El rugido de las valquirias: entre la servidumbre y la libertad

- El vuelo que no era nuestro
Nos contaron que las valquirias volaban sobre las batallas, con el poder de elegir quién ascendía a los salones dorados del Valhalla y quién se quedaba entre el polvo y la derrota. Nos pintaron como guerreras, diosas del juicio y de la muerte, pero nos relegaron, invisibles, a los pies de Odín. Las valquirias, con todo su poder aparente, eran sirvientas, obedientes a un dios que las utilizaba para reclamar su botín de héroes caídos.
¿Y qué poder es ese, me pregunto, que se otorga con una mano y se retira con la otra? Nos entregaron alas, pero nunca nos dejaron decidir el rumbo. Esta es la paradoja que persiste en la historia: la mujer, glorificada en su fortaleza, pero encadenada al servicio de otro.
- El eco que resuena hoy
Siglos después, el eco de las valquirias aún ruge en las mujeres de hoy. Nos dieron un peso: el del cuidado, el del sacrificio, el del juicio sobre nuestros hombros. Nos llamaron fuertes, imprescindibles. Nos dijeron que éramos el sostén del hogar, de la familia, de la sociedad. Nos dieron un nombre: valquirias, madres, musas, heroínas. Pero en el fondo, seguimos sosteniendo estructuras que no hemos elegido.
Esta paradoja, disfrazada de poder, es una de las raíces que el feminismo actual busca arrancar. Ser fuerte no debería ser sinónimo de cargar con el peso ajeno. Ser libre no debería implicar volar con alas prestadas.

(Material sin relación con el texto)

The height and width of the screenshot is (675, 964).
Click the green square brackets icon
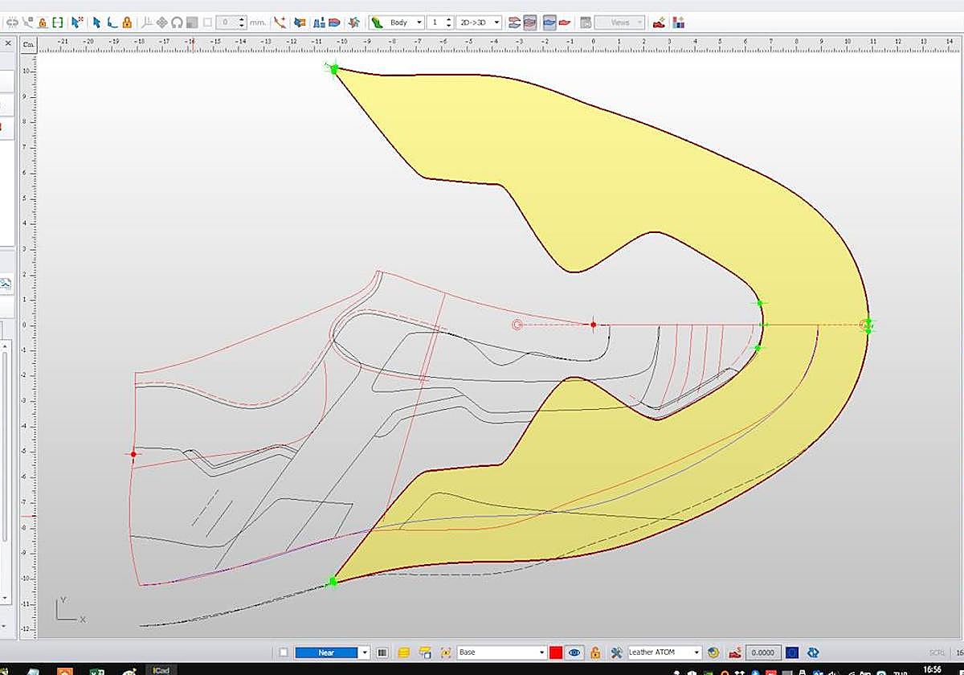click(58, 23)
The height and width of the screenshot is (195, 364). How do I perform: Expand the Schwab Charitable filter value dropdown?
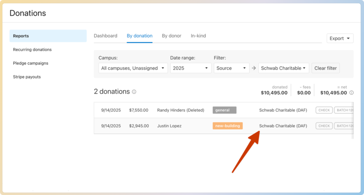[x=284, y=68]
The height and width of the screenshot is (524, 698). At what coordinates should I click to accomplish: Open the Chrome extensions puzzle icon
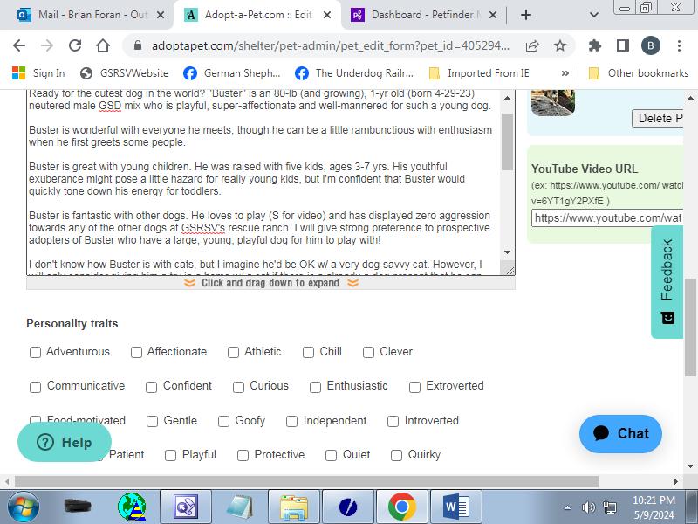[595, 45]
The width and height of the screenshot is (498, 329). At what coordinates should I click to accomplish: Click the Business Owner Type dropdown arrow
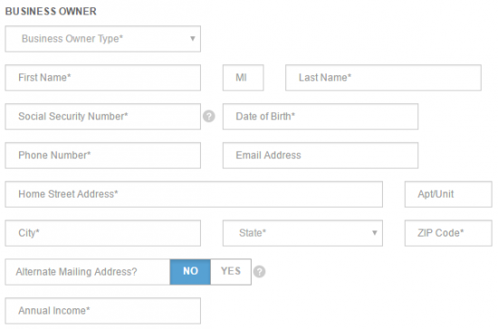tap(193, 39)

III. Brujas, valquirias y la nueva batalla
Como bruja de la montaña leonesa, conecto con esta historia no desde el mito, sino desde el fuego que arde en cada mujer. La lucha de las valquirias no termina en los salones de Odín; continúa en nosotras, las que queremos romper el ciclo. Hoy, la batalla no es para servir, sino para decidir. No queremos que nos digan quiénes somos o cuál es nuestro poder. Queremos elegirlo. Queremos recuperar nuestra voz y alzarla como un trueno.
El feminismo actual rugirá como las valquirias jamás pudieron. La diferencia es que esta vez, no volamos para otros. Esta vez, volamos para nosotras.
- El vuelo verdadero
Nos contaron que éramos valquirias, pero se equivocaron. No somos sirvientas de ningún dios. Somos brujas, poetas, mujeres que eligen su destino. Somos aquellas que vuelven al bosque para reencontrarse, que sanan las heridas de generaciones y que deciden qué peso sostener y cuál soltar.
Hermana, escucha: las alas siempre han sido tuyas.